The researchers found these Twitter users by searching for the hashtag #proana, which stands for “pro-anorexia. They excluded profiles in languages other than English and of explicitly male users.

Tweets often contained Pro-ED references or language like “thighgap,” “bikini bridge,” “thinspo,” “bonespo” and “laxies,” an abbreviation for laxatives. The researchers observed some users taking part in CalorieApril, a competition for lowest caloric intake, or the ABCdiet, “Ana Boot Camp.”

On average, about a third of users’ tweets contained pro-ED references. Half of users had more than 173 followers, and all 45 profiles in total had more than 25,000 followers.

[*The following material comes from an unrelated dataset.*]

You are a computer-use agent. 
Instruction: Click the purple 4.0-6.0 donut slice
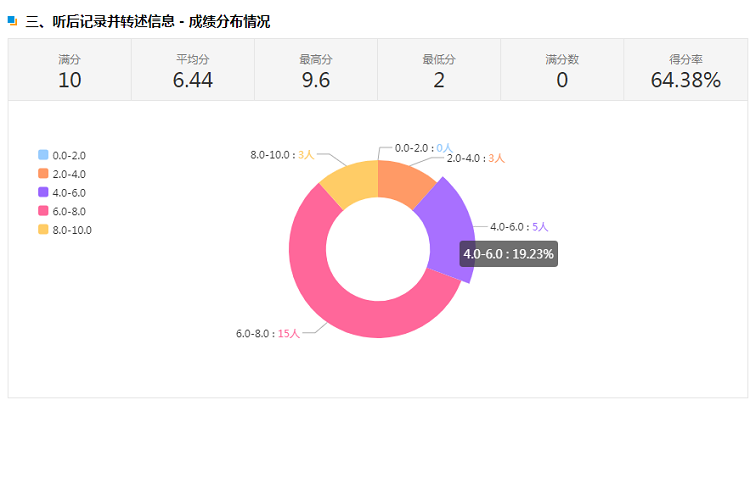452,230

Of the nearly 4,000 followers the researchers selected to study at random, 40 percent had eating disorder references in their own profiles. As a user’s ED reference tweets increased, so did their proportion of ED followers, the authors reported in the Journal of Adolescent Health.

Pro-Ana online activity “is not a new phenomenon, but it is still a concern and there is still a lot to understand about it,” Arseniev-Koehler told Reuters Health by email. “Also, since the rise of social media, communities like Pro-Ana are much more public and accessible, and we see more mainstream offshoots such as Thinspiration.” It is hard to tell how much this online activity influences behavior change for people, she said.

“Such online communities could have negative influence on young people with eating disorders, so it would be important to provide educational and referral information regarding eating disorders at websites with professional input,” said Kathleen Ries Merikangas of the National Institute of Mental Health in Bethesda, Maryland, who was not part of the new study.

Parents should be encouraged to make such information available to adolescents, Merikangas told Reuters Health by email.

“Pro-ED Twitter profiles tended to hold an audience of followers also interested in EDs,” Arseniev-Koehler said. “But we couldn’t infer how much this was driven by influence, and how much was because individuals with pre-existing Pro-ED attitudes found a like-minded community on Twitter.”

“There have been efforts to censor Pro-Ana and related material on other online platforms such as Instagram and Facebook, but it's not clear how effective or helpful censorship is,” Arseniev-Koehler said.

Censoring further stigmatizes people who may already be struggling with stigma surrounding EDs, who would benefit more from support than from stigma, she said.

“I think it is really important not to sensationalize Pro-ED and its potential risks,” she said. “There are also a number of Pro-Recovery and other communities with more healthful attitudes toward body image, diet and fitness, such as Proud2Bme,” she said. “These are really wonderful resources to get healthful support and information.”